Entries contained in a dataset:
+++

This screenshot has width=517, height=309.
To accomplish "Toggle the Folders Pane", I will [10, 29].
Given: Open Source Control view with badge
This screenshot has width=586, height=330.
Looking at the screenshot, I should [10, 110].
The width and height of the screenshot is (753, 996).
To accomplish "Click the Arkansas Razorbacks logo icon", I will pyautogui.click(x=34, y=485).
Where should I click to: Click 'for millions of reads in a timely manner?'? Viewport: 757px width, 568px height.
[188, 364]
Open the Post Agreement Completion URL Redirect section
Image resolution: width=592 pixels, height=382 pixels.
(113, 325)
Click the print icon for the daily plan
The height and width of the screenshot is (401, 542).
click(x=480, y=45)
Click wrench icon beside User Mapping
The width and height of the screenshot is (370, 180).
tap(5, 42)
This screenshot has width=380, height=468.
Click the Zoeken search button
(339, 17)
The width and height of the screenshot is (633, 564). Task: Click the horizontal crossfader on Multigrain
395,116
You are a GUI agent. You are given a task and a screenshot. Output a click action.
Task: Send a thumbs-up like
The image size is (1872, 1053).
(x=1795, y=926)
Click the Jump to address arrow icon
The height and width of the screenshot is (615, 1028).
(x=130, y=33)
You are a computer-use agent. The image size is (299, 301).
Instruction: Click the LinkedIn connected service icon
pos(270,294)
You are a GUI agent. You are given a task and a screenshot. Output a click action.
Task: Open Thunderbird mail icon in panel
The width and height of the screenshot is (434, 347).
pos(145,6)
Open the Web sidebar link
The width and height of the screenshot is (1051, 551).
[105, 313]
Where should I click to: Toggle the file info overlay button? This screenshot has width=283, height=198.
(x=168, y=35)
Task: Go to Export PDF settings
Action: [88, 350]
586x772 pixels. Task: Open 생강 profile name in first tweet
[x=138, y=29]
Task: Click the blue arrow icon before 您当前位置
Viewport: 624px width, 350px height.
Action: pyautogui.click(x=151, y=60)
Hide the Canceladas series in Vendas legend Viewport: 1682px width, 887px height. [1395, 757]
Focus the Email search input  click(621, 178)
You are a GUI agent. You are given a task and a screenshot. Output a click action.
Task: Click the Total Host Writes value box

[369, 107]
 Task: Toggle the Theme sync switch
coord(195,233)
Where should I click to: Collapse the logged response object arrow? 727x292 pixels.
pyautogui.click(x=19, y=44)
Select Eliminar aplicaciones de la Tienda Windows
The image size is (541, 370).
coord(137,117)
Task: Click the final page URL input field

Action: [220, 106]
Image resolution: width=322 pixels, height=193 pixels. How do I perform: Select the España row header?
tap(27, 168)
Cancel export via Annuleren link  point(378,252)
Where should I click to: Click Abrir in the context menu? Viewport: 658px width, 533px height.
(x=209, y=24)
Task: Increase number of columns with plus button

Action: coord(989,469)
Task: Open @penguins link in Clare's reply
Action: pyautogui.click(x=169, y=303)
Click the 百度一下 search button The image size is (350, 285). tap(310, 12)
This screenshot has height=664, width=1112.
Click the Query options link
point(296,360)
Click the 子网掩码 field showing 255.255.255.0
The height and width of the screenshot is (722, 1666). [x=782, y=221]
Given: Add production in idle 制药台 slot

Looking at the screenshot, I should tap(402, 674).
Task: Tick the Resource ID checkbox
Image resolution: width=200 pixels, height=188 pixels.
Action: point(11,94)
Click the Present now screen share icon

+++

◆ **SET EXERCISE**: Output the entries above word for word, from the line containing "Task: Increase number" through the end of the entries.

◆ **OUTPUT OF THE TASK**:
Task: Increase number of columns with plus button

Action: coord(989,469)
Task: Open @penguins link in Clare's reply
Action: pyautogui.click(x=169, y=303)
Click the 百度一下 search button The image size is (350, 285). tap(310, 12)
This screenshot has height=664, width=1112.
Click the Query options link
point(296,360)
Click the 子网掩码 field showing 255.255.255.0
The height and width of the screenshot is (722, 1666). [x=782, y=221]
Given: Add production in idle 制药台 slot

Looking at the screenshot, I should tap(402, 674).
Task: Tick the Resource ID checkbox
Image resolution: width=200 pixels, height=188 pixels.
Action: point(11,94)
Click the Present now screen share icon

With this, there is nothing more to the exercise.